Squamous cell carcinoma (SCC) is an uncontrolled growth of abnormal cells arising in the squamous cells, which compose most of the cells of the epidermis). SCCs often look like scaly red patches, open sores, elevated growths with a central depression, or warts; they may crust or bleed. They can become disfiguring and sometimes a serious and potentially life threatening condition if allowed to grow. An estimated 700,000 cases of SCC are diagnosed each year in the USA, and between 3,900 and 8,800 people died from the disease in the US in 2012. Incidence of the disease has increased up to 200 percent in the past three decades in the USA.

The most common cause is too much exposure to ultra-violet light from the sun or from sun beds. This causes certain cells (keratinocytes) in one of the layers of the skin to become malignant.

Squamous cell carcinomas can occur on any part of your body, but are most common on areas that are exposed to the sun, such as your head and neck (including the lips and ears) and the backs of your hands.
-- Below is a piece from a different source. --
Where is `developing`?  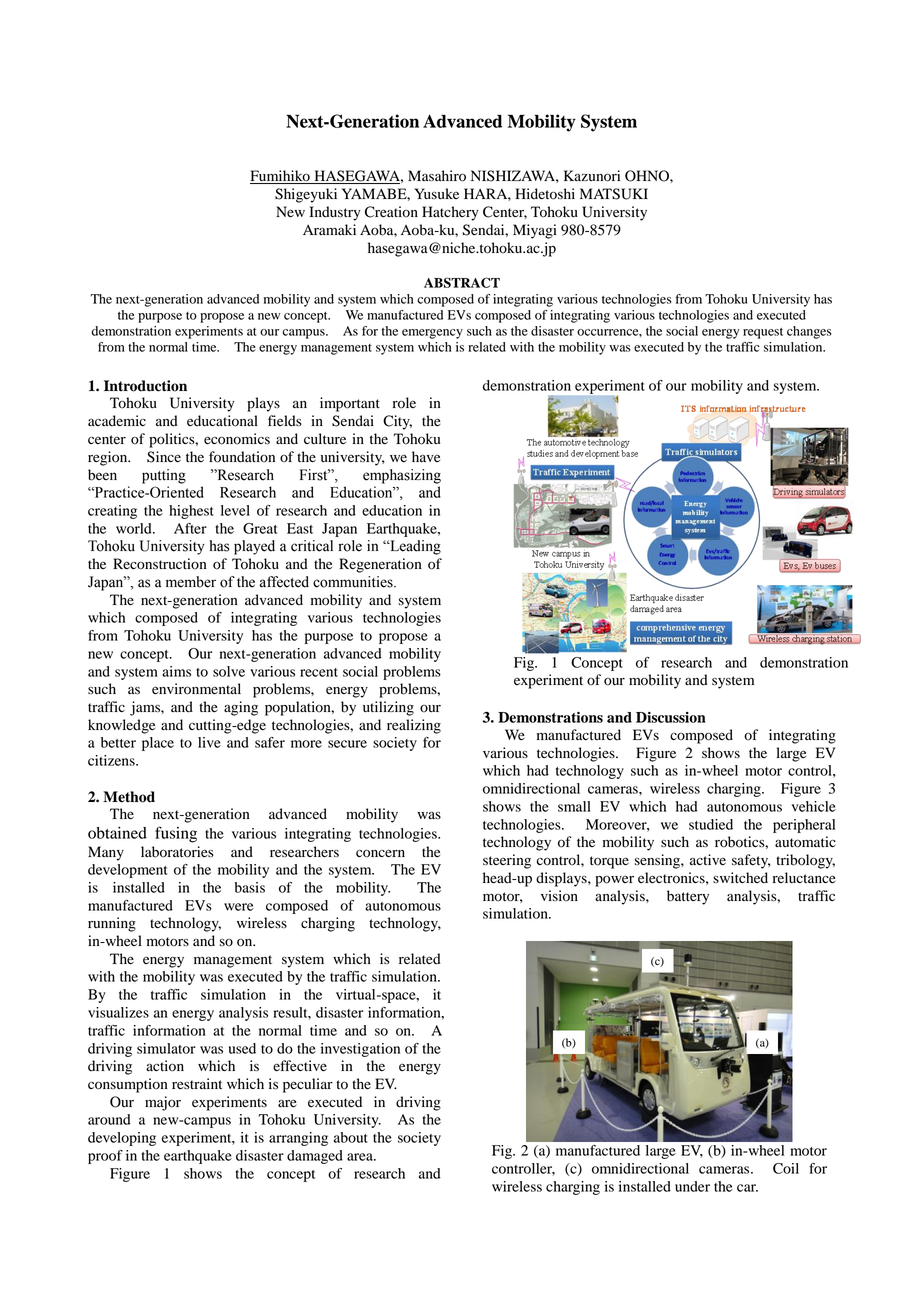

Squamous cell carcinomas can also crop up where the skin has been damaged by X-rays, and also on old scars, ulcers, burns and persistent chronic wounds.

Often the skin in these exposed areas reveals telltale signs of sun damage, including wrinkles, pigment changes, freckles, "age spots", loss of elasticity, and broken blood vessels.

Squamous cell carcinomas mainly affect the following groups:

  • Older people who have had more cumulative sun exposure - but younger people who are out in the sun a lot are at risk too.
  • Builders and othe outdoor workers like farmers. People who often use sun-beds can develop squamous cell carcinomas when they are quite young.
  • People with a fair skin.
  • Those whose immune system has been suppressed by medication taken after an organ transplant, or by treatment for leukaemia or a lymphoma.